Dwight Nichols

Profile
- Position: Halfback

Personal information
- Born: October 21, 1934 Knoxville, Iowa, U.S.
- Died: February 2, 2009 (age 74) Dallas, Texas, U.S.
- Listed height: 5 ft 10 in (1.78 m)
- Listed weight: 165 lb (75 kg)

Career information
- College: Iowa State
- AFL draft: 1960

Awards and highlights
- First-team All-American (1959); 3× First-team All-Big Eight (1957, 1958, 1959);

= Dwight Nichols =

American football player (1934–2009)

Dwight Edward Nichols (October 21, 1934 – February 2, 2009) was an American football player.
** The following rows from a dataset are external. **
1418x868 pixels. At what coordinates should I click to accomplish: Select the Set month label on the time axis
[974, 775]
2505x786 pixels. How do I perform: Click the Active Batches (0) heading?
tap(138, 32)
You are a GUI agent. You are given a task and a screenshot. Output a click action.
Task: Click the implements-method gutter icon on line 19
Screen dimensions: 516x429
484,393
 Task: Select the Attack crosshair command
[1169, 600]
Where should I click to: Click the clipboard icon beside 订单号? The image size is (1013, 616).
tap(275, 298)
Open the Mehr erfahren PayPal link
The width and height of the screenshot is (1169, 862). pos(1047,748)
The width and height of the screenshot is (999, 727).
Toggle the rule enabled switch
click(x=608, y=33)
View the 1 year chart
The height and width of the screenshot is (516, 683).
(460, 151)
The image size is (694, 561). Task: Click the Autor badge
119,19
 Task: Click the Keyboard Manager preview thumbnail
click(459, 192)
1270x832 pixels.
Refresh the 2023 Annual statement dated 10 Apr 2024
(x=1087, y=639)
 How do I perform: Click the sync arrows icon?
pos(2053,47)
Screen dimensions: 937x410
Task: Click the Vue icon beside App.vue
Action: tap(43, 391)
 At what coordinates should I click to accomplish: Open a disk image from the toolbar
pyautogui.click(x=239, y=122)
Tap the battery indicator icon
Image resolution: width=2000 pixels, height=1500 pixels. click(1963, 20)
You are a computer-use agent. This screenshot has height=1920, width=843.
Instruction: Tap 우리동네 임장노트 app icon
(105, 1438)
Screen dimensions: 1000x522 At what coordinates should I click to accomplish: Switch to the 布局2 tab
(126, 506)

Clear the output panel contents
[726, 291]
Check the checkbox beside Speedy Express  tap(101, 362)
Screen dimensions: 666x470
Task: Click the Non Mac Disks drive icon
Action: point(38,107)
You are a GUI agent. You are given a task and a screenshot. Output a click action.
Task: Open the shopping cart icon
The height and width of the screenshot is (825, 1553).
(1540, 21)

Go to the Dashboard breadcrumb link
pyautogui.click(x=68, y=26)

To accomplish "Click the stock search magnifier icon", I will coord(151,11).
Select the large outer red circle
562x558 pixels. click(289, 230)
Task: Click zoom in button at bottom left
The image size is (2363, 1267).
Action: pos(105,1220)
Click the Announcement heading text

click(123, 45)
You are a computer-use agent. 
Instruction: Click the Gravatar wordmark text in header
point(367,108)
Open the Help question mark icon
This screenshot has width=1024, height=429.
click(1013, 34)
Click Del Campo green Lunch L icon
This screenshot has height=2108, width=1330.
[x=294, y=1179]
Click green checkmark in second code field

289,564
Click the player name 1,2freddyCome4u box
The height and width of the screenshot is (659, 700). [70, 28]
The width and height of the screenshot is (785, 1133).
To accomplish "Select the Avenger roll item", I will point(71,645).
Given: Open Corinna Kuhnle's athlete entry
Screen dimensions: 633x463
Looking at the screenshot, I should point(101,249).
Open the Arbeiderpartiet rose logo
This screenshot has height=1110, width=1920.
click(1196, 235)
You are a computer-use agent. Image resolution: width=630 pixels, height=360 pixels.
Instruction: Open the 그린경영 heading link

Nichols attended Iowa State University and played college football at the halfback position for the Iowa State Cyclones football team from 1957 to 1959. As a junior in 1958, he was selected as the Most Valuable Player in Big Seven Conference after gaining 1,172 yards, including 815 rushing yards. As a senior, he was selected by the Football Writers Association of America as a first-team player on its 1959 College Football All-America Team, and he received third-team honors from the Associated Press and United Press International. He finished his collegiate career 2,232 rushing yards and 3,949 yards of total offense. He was inducted into the Iowa State Hall of Fame in 2009. Nichols was also a veteran of the Korean War. He died in Dallas, Texas, in 2009 at age 74.